## [Tareas a realizar]
a) Según el texto sobre las cremas de cera de abejas, ¿hasta qué edad vivió Martha Elvira?
b) Reproduzca del texto sobre las cremas de cera de abejas todo lo comprendido desde "Mi bella madre, Martha" hasta "la pena consultar.".
c) Prolongue el texto sobre las cremas de cera de abejas a partir de su última oración.

##### Texto en estudio

Mi bella madre, Martha Elvira, vivió hasta los 81 años y tuvo una piel maravillosa, al igual que mi tía Carmelita y la abuela Angelina. Desde bebés usaron cremas y pomadas de cera virgen de abejas, agua de rosas y geranio malva en distintas proporciones. Por ejemplo, no es igual una crema facial que una pomada para el bebé. La primera tiene mucha agua floral, se deshace sobre la piel y la impregna de la suave capa orgánica de la cera. Es humectante, hidrata el rostro que se nutre del aceite esencial de geranio malva. La pomada en cambio tiene muy poca agua, casi es pura cera de abejas y se acerca mucho a la fórmula del Cerato de Galeno, aquel famoso médico que curaba todos los males de la piel con cera virgen, allá en el siglo XII de nuestra era. «Todo es cuestión de proporciones cuando los ingredientes son puros», aseguraba en un tratado de medicina que bien vale la pena consultar.

##########
##### Material proporcionado

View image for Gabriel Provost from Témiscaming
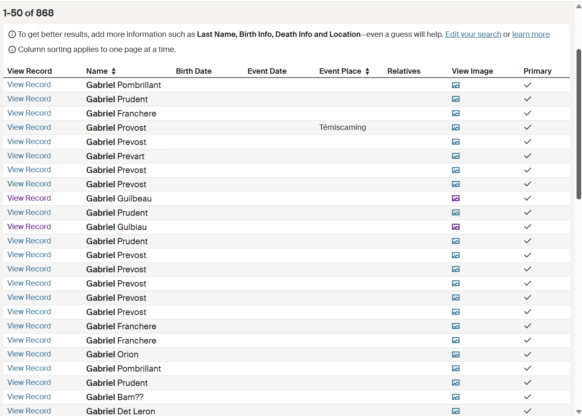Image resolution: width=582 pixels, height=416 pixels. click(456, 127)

##########
##### Material proporcionado

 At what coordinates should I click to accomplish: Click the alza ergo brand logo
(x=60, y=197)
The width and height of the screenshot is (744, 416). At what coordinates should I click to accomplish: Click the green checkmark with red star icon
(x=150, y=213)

##########

## [Respuestas del ejercicio]
a) Hasta los 81 años.

b)
Mi bella madre, Martha Elvira, vivió hasta los 81 años y tuvo una piel maravillosa, al igual que mi tía Carmelita y la abuela Angelina. Desde bebés usaron cremas y pomadas de cera virgen de abejas, agua de rosas y geranio malva en distintas proporciones. Por ejemplo, no es igual una crema facial que una pomada para el bebé. La primera tiene mucha agua floral, se deshace sobre la piel y la impregna de la suave capa orgánica de la cera. Es humectante, hidrata el rostro que se nutre del aceite esencial de geranio malva. La pomada en cambio tiene muy poca agua, casi es pura cera de abejas y se acerca mucho a la fórmula del Cerato de Galeno, aquel famoso médico que curaba todos los males de la piel con cera virgen, allá en el siglo XII de nuestra era. «Todo es cuestión de proporciones cuando los ingredientes son puros», aseguraba en un tratado de medicina que bien vale la pena consultar.

c)
Así pues, con una sola crema, las abuelas tenían una piel maravillosa. No necesitaban un demaquillante fuera de la misma crema esparcida sobre el rostro y luego retirada con un paño, toallita o pañuelo. No había crema para el contorno de ojos, una de día y otra de noche, un bloqueador solar más allá del filtro SPF15 de la versátil cera. No usaban otro tónico que el agua de rosas y en última instancia el agua de lluvia, la mejor y destilada al %100 desde el mismo cielo, además totalmente gratuita.
Las abuelas sabían y hacían con sus manos una mascarilla de agua de lluvia o agua de rosas y avena como exfoliante, nos ponían de bebés solo la pomada mágica para curar todo mal, desde salpullidos y granitos hasta la dermatitis del pañal. Nos lavaban la carita con agua destilada, es decir… la que envía el Gran Espíritu. Así eran y por eso las debemos recordar más a menudo y confiar en la más anciana, seguramente conocía mágicos secretos orgánicos que podemos aprender.